Jeszcze wczoraj chciałam pakować walizki i uciekać na księżyc :) a dziś już nie mam takiego zamiaru . Pisałam o mniokloniach które męczą Alunie i w związku z tym poprosiłam nasze hospicjum o pobranie krwi, aby określić poziom depakiny , leku który jest odpowiedzialny między innymi za właśnie mnioklonie . Okazało się że, poziom jest bardzo niski . Zadzwoniłam do Dr. Piątkowskiej która prowadziła nas bardzo długo i wiele razy bardzo trafnie dobierała Alicji leki . Ustaliłyśmy że stopniowo podniesiemy lek i skontrolujemy za miesiąc efekt działania . Tak więc mam nadzieję że wszystko wróci do normy i będzie jak dawniej :) Teraz "jakoś sobie radzimy " gdy Lalkę mocno szarpie podaję relanium więc myślę że kilka dni i będzie poprawa

A tak z innej beczki odwiedziła nas Magda, koleżanka którą znam jeszcze z szalonych młodzieńczych lat . W sumie towarzyszyła nam zawsze , razem z nami uczestniczyła w chorobie Ali . "Wykopała"  kilka zdjęć . Właśnie na nich widać jak ten czas zasuwa ... Alunia taka maleńka ...
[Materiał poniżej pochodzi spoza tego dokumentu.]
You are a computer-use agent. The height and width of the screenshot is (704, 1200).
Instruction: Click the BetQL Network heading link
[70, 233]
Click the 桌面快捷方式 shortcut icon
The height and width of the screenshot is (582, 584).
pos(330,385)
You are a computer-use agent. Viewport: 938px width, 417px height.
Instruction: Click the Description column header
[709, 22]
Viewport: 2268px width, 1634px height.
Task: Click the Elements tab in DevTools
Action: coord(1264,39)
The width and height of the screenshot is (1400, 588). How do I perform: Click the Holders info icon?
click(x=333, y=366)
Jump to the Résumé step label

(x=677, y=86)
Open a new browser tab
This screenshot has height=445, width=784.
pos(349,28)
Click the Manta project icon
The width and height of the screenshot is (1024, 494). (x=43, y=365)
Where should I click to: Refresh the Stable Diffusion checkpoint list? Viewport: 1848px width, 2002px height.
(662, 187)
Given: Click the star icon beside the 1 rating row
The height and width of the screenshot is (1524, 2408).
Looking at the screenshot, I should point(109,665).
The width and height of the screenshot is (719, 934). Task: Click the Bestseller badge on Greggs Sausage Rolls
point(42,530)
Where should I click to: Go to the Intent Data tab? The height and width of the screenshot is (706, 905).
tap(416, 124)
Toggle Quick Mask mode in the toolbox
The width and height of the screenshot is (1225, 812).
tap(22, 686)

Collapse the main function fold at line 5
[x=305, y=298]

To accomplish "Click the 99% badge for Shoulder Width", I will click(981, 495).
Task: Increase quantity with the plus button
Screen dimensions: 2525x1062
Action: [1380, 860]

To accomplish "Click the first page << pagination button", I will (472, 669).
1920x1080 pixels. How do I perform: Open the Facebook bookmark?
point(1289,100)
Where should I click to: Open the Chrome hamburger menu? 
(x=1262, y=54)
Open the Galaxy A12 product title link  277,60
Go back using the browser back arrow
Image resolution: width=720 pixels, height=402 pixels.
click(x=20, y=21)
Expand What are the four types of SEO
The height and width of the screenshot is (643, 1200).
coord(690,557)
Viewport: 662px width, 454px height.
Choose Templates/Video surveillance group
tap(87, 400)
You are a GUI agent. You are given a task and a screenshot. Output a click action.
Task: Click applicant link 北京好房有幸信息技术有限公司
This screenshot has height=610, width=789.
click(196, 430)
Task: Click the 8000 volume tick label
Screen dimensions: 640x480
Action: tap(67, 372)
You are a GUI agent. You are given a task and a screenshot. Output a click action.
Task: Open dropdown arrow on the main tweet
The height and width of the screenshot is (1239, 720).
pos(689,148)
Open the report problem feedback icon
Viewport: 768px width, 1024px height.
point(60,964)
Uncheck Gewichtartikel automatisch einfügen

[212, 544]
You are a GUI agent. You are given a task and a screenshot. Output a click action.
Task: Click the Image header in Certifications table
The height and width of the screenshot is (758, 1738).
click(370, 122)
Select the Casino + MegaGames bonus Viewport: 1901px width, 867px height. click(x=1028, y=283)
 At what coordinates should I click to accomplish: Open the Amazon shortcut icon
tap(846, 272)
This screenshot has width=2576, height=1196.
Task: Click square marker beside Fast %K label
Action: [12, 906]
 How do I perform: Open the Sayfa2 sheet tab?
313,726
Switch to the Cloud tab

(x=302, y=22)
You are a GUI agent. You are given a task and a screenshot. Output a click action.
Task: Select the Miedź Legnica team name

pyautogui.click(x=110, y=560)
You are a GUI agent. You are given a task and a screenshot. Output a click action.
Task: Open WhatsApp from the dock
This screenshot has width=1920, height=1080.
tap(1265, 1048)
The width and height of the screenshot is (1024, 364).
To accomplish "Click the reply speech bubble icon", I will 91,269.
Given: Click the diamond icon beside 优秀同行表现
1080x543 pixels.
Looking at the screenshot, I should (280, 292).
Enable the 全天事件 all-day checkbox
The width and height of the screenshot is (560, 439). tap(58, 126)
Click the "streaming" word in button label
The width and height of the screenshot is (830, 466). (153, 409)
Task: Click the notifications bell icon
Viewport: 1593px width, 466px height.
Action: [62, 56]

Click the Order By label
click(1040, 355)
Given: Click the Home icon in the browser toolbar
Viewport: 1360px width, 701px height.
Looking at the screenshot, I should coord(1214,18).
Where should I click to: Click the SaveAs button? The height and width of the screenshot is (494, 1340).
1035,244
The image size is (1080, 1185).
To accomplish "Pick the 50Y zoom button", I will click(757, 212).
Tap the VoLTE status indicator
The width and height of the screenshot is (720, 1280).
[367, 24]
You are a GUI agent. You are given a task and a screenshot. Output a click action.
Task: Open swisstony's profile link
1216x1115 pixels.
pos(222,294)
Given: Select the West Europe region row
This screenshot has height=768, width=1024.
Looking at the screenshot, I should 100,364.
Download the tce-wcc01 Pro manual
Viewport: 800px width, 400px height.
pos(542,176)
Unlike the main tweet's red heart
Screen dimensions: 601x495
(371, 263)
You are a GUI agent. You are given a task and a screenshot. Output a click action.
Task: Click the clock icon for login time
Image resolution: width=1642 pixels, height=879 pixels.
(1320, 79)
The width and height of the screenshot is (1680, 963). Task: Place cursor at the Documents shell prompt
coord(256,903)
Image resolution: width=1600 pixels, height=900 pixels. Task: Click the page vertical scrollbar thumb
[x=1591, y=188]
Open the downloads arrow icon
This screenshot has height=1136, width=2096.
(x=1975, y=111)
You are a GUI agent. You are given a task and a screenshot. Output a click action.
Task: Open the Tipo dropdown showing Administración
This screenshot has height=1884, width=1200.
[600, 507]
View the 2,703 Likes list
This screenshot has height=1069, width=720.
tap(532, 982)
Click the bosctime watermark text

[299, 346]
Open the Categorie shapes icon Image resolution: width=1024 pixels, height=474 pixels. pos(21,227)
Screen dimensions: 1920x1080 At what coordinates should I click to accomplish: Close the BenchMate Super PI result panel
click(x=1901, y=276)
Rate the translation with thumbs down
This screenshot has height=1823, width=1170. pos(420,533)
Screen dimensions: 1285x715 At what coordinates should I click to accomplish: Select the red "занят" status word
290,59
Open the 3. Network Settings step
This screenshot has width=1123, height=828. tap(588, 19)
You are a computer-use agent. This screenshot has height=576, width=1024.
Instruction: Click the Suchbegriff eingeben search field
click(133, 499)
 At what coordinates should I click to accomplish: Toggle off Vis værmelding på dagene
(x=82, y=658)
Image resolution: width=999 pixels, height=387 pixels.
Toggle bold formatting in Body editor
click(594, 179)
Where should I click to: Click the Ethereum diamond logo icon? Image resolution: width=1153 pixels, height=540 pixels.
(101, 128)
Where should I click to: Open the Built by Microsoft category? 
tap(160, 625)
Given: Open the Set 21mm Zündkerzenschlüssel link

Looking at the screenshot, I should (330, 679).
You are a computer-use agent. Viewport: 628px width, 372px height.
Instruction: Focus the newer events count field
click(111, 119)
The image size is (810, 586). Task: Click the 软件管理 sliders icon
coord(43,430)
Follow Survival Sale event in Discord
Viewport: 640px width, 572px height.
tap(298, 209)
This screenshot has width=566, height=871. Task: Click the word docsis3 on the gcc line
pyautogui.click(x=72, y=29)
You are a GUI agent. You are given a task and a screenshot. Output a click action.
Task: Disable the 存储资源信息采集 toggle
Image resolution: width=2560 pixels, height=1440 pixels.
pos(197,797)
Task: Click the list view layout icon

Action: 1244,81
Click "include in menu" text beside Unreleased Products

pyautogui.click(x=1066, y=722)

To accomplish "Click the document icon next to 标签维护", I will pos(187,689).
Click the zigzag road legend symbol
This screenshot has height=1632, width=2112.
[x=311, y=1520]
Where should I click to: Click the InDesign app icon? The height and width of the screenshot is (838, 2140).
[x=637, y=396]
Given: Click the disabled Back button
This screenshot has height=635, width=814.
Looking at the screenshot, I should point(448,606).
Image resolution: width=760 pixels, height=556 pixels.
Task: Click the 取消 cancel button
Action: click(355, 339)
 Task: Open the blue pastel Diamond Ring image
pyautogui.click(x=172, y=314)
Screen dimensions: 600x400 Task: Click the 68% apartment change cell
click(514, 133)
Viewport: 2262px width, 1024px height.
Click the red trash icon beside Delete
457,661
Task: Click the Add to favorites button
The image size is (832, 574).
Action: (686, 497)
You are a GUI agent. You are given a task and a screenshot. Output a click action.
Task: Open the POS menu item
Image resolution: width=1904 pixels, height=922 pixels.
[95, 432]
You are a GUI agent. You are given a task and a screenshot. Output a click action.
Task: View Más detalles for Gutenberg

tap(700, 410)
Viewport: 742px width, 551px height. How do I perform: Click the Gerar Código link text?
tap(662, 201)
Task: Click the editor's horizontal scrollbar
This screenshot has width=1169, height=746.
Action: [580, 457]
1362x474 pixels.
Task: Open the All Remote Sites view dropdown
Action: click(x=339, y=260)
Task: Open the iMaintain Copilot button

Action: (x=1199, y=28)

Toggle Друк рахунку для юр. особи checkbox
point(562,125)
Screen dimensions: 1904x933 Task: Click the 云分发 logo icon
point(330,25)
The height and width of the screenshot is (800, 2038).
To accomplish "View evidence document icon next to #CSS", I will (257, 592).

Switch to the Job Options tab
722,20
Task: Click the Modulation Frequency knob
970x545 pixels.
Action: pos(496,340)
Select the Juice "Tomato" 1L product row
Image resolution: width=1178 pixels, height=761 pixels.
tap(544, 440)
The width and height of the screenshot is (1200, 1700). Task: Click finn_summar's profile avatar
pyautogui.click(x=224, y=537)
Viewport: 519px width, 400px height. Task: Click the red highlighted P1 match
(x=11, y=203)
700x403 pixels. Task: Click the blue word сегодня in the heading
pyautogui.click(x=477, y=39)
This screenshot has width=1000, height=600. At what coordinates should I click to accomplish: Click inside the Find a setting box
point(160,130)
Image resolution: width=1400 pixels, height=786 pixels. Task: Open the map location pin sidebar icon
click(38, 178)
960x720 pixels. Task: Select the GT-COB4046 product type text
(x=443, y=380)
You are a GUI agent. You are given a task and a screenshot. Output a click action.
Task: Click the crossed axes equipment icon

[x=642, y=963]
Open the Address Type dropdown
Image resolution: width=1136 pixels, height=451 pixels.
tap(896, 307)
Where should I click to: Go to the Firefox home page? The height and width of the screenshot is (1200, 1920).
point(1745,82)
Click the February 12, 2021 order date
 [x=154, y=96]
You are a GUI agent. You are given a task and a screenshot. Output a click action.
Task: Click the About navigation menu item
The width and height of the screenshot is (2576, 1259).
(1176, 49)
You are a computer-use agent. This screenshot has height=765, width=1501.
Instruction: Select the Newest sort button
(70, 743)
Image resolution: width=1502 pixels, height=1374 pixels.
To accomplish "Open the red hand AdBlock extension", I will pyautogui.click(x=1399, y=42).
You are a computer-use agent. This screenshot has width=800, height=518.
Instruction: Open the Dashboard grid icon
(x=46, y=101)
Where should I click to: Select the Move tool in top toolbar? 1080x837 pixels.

czwartek, 15 stycznia 2015

a u nas ...

Mnioklonie , szarpania pojawiły się we wtorek ... czasem po przebudzeniu przez chwilę Alunię męczyły ale po 15-20 minutach było ok . Niestety  środa i czwartek były okropne ! Bardzo mocno Ją szarpało , co prawda nie cały czas lecz  z przerwami ale jednak . Podałam Lalce  wczoraj relanium , pomogło, na godzinę, wiec na noc dostała wlewkę relsed . Dziś to samo :( niby mniej niż wczoraj tylko co o za pocieszenie ? Jutro pobierzemy materiał na badania , sprawdzimy poziom leków i będziemy coś wiedzieć "mam nadzieję " ... cholera jakie to jest głupie uczucie , taka bezsilność  !!! siedzę , myślę ,kombinuję  , analizuję i wręcz po omacku szukam przyczyny ! Bardzo bym chciała żeby okazało się że, np . depakina jest w małym stężeniu wtedy będzie wystarczyło tylko podnieść nieco dawkę  i jesteśmy w "domu "  ... wiecie jakie Ja mam wyzuty sumienia jak coś się dzieje a Ja nie wiem co i muszę podać ten pieprzony relsed czy clonazepan ! wtedy Ala zasypia i spiiiiiii ... poniekąd  odpoczywa ale to nie do końca jest fajne , zatrzymuje się wtedy trawienie i też nie robi siku :(  wtedy trzeba masować i uciskać brzuszek , polewać wodą , robić okłady i jak nie pomaga to zaś faszerować lekami  - nospa !  klika razy już mieliśmy jechać do szpitala na cewnikowanie  ... rurka w krtani , rurka w brzuszku rurka w ..... szlak by to !!! się rozpędziłam :(

Alicji jak wiecie przez tracheostomię nie słychać , ale jak śpi w dzień to jest tak dziwnie , cicho ... jakby Jej nie było , strasznie  tego nie lubię ! No nic walczymy dalej , mam jednak nadzieję że to wszytko stan przejściowy że jutro już będzie ok

A wiecie że, się dziś totalnie rozkleiłam ... Ala zasypiała leżałam obok i swoim kciukiem głaskałam Ją po brwi " Ona to bardzo lubi" zamknęłam oczy ... Jutro muszę pojechać na zakupy i do apteki ... którędy jechać ? ... po chwili , w sumie nie wiem czemu zaczęłam wyobrażać sobie jakby to było gdyby Ona pojechała zemną . Zrobiła by awanturę że, jest duża i będzie jechać w przodzie ? Jaka by była teraz ? Co by lubiła ? Jakiej muzyki by słuchała ?  Zamiast tego mam tylko wspomnienia  ... Pamiętam ostatnie mamo , pamiętam ostatnie tato .... pamiętam ostatnie maaa... bo tata mówiła do końca ....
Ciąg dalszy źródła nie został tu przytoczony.